Okay, so here's some art!

First off, all of the alien political screen backgrounds are now fully complete -- colored and everything.  Way to go Cath!

Acutians:

Andors:

Boarines:

Burlusts:

Evucks:

Peltians:

Skylaxians:

Thoraxians:


Next up are some random GUI elements in a working document.  This isn't complete, but it does give you an example of the overall style that a lot of the game's GUI will be, and how much more detailed is is compared to our other games.  Also it shows the awesome alien icons in their completed format in the upper left.  Blue did a really tremendous job with this!

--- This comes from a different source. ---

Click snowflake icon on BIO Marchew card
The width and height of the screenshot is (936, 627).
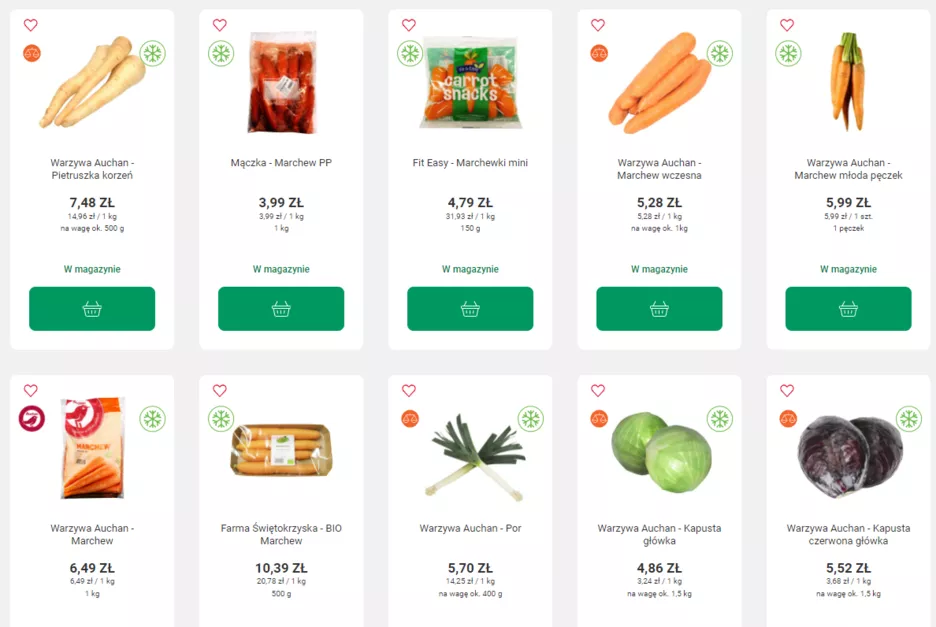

I wish I could show you some screenshots of combat, but that will need to wait until early January.  The actual artwork and design work on that is all complete, but we haven't had time to code it in yet, and the design palette windows don't have all the elements quite arranged as well as they will be in the actual game.  But suffice it to say, I really love how it looks.

All of the in-game ship hulls are now done as well.  There are 30 overall ship hulls, although each one of them gets used for a variety of procedurally-generated ship types that are unique to each particular playthrough.  Blue and Cath did all of these together.  Here are a few examples:

Your flagship:

A frigate (shown actual-size, while the flagship above is actually scaled down some):
A "normal size" pirate vessel (again shown actual size):
Bear in mind that all of these ships are shown with red running lights, whereas in the game itself that is not the case.  Normally the running lights have their color shifted based on what their race is, or if they belong to your mercenary fleet.  We're doing this with true hue shifting in this game, versus the diffuse coloring that we used in AI War.  It makes it so that we can do some really fancier effects, as you see above.  Basically the quality doesn't drop or get darker, the color just shifts on the spectrum.

For example, this is the actual color that your flagship (and your ships in general) use:


It's the same graphic that I posted above, just using the in-game HSV shift.  Note the lack of quality loss.


Anyhow, that's it for today.  Enjoy!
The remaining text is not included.